Oltre che sul fronte della nettezza urbana, spesso condizionato dai comportamenti incivili di quanti non riescono proprio a rispettare le regole, anche per l’ambito della civile convivenza ci sono situazioni che, a Paola, continuano a palesare una realtà in distonia con l’idea di progresso insita nella contemporaneità “europea”.

Malgrado l’ordinanza con cui il sindaco Roberto Perrotta ha vietato l’utilizzo di petardi, botti e artifici pirotecnici sul territorio comunale, molti cittadini hanno preferito fare a modo loro, dando vita – nei casi più “virtuosi” – a tonanti e luminose forme di saluto al nuovo anno che però, laddove l’indolenza è stata concentrata esclusivamente sui brillamenti rumorosi, sono culminati in danneggiamenti molto seri.

Nonostante non siano stati registrati casi da “codice rosso” ospedaliero, c’è stato qualcuno che a Paola ha voluto “giocare col fuoco” a danno di altri cittadini, esplodendo veri e propri ordigni nei pressi di proprietà private che hanno subito ingenti conseguenze.

È il caso occorso al proprietario di alcuni magazzini siti nel popolosissimo Parco Mediterraneo, che al netto dei “bombardamenti” di San Silvestro, ha dovuto fare i conti con gli effetti delle esplosioni contro la saracinesca e gli oggetti custoditi all’interno dei locali (ingenti le riparazioni cui dovrà essere sottoposto uno scooter, “innocentemente” parcheggiato nel suo normale ricovero).

Il bilancio è simile a quello degli attentati senza conseguenze per le persone, forse meno cruenti rispetto ai casi in cui si parla di morti e feriti, ma ugualmente demoralizzanti per ciò che concerne la fiducia nel prossimo.

Perché almeno in questo caso, oltre alla violazione della propria intimità, la famiglia colpita si vedrà costretta a mettere mano al portafogli per “ripristinare” lo stato di luoghi che, una mano molesta e spregevole, ha deciso di rovinare approfittando di una ricorrenza.

Un brutto risveglio e un fastidioso inizio d’anno, su cui senz’altro verrà aperta un’indagine, perché è inammissibile che a due passi dal 2020 esistano ancora individui convinti di poter agire come se la barbarie sia ancora “tollerabile”.

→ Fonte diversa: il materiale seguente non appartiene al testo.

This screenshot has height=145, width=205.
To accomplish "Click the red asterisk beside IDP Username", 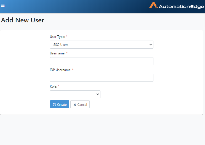I will click(x=73, y=69).
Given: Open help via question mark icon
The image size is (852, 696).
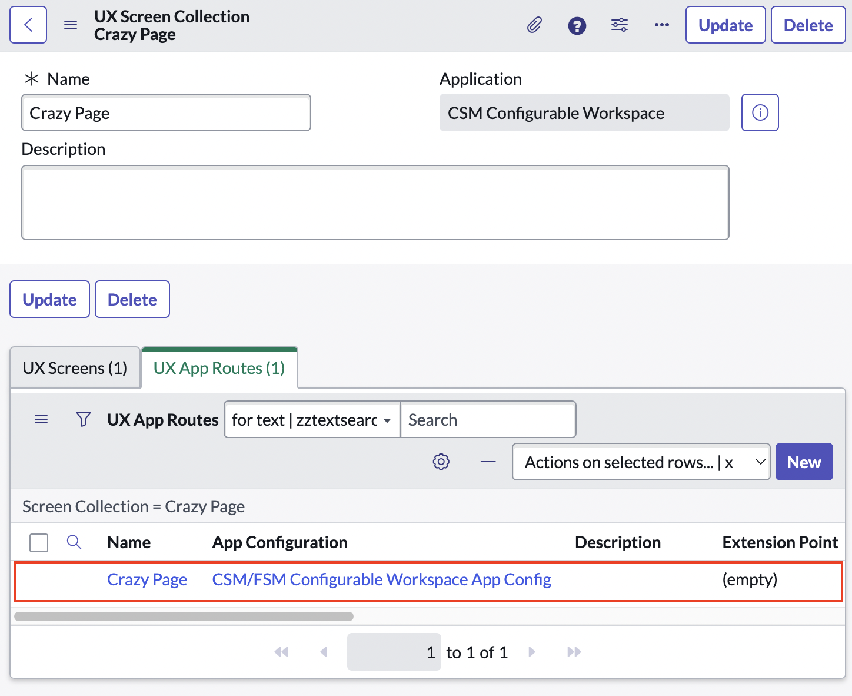Looking at the screenshot, I should [x=577, y=25].
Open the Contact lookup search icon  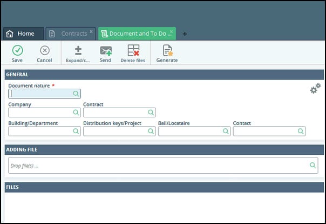(301, 131)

Molti passi in avanti sono stati compiuti sul versante della prevenzione di comportamenti deviati, dai fermi degli autisti ubriachi al volante sino al sequestro di veicoli ed oggetti inappropriati, tuttavia sarebbe auspicabile una stretta ancor più vigorosa nei confronti dei “delinquenti del petardo”, gente che oltre ad arrecare danno e fastidi, comporta spesso anche un costo per il Servizio Sanitario Nazionale, chiamato ad intervenire per tamponare emorragie e ricucire mani che, perennemente animate da istinti molesti, non meriterebbero neanche l’onore di una stretta o di una carezza.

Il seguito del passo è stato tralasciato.